02 July 2005
I love living with a 2 year old. But you know something? For all the poopy diapers and tantrums and late night crying and watching Finding Nemo 50 times a day, it just makes me more baby hungry. My mom called me at work on Thursday night and said that Boodji was with her because Big Mama was having some early labor pains and they'd gone to the hospital. I didn't even think twice, I said, "Ok, I'm leaving here in about 15 minutes, I'll come right over and get him." I didn't have to. My mom could keep him and his parents could pick him up later that night or even the next morning. I walked in the door to my mom's house at 8:20pm, and my mom was sitting in the rocking chair with Boodji. He saw me and put his little arms up and said, "Lah-Lo." My mom told me he had a fever and I took him from her and sat with him in the rocking chair and asked him what he'd been doing at Nina's (my mom), and he told tell me in his little voice that he'd been watching movies and drinking juice, etc. Then he turned and wrapped his baby arms around my neck and buried his face in my neck. He's done that since he was born. It's the official "night-night" position. I rocked him and sang to him until he fell asleep. Then we put the car seat in my car and I took him home.
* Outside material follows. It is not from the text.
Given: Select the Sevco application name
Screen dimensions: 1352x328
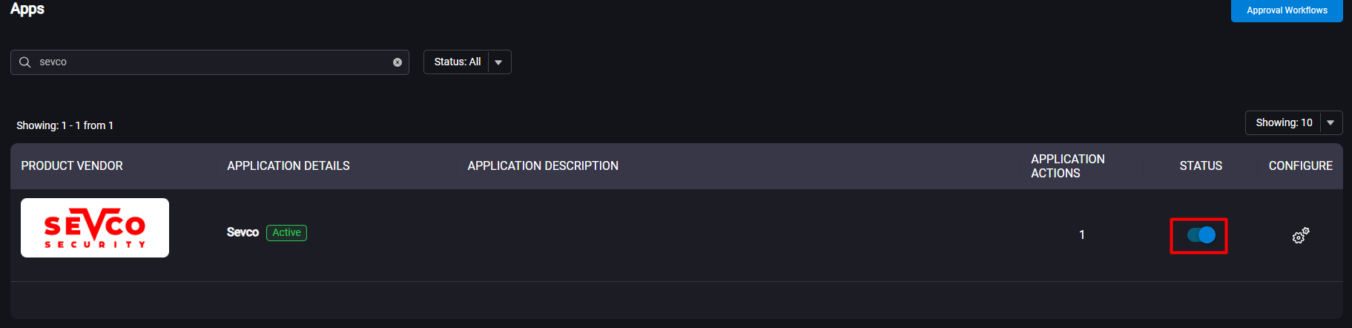Looking at the screenshot, I should [x=243, y=232].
I want this in my life. I want my own babies that call me "Mama" and have special lullabies and who I can rock to sleep in their jammies. I need to be needed like that.
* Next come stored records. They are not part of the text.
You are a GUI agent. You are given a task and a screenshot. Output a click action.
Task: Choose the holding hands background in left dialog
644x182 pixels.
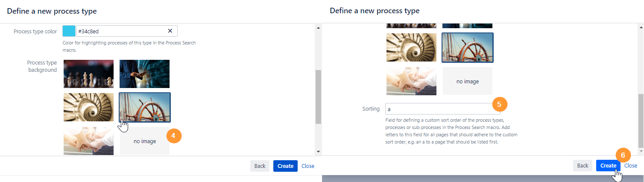click(x=88, y=141)
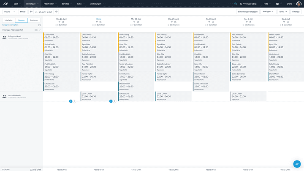Click the Pflegefachkraft group icon

click(5, 38)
I realize that I need to be preparing for it. I need to be emotionally and spiritually and physically ready for kids. I'm trying to fight the fatigue so that I can be ready for school in the fall, but it's also so I can be strong enough to have or at least to take care of babies. I've been preparing in a lot of ways my whole life, but now I'm setting goals and preparing with this as my specific focus. My whole life, I had my mission as my goal and all my preparation was focused on that one thing. You'd think I would have already been focused on a family, but I really wasn't. I've had the last two and a half years to just be selfish and not have to think about anyone but myself. I've had enough therapy to know that a certain degree of selfishness is healthy, but I'm always a better person when my personal goals benefit more than just myself. Who knows when it will actually happen for me? Maybe never, but hopefully soon.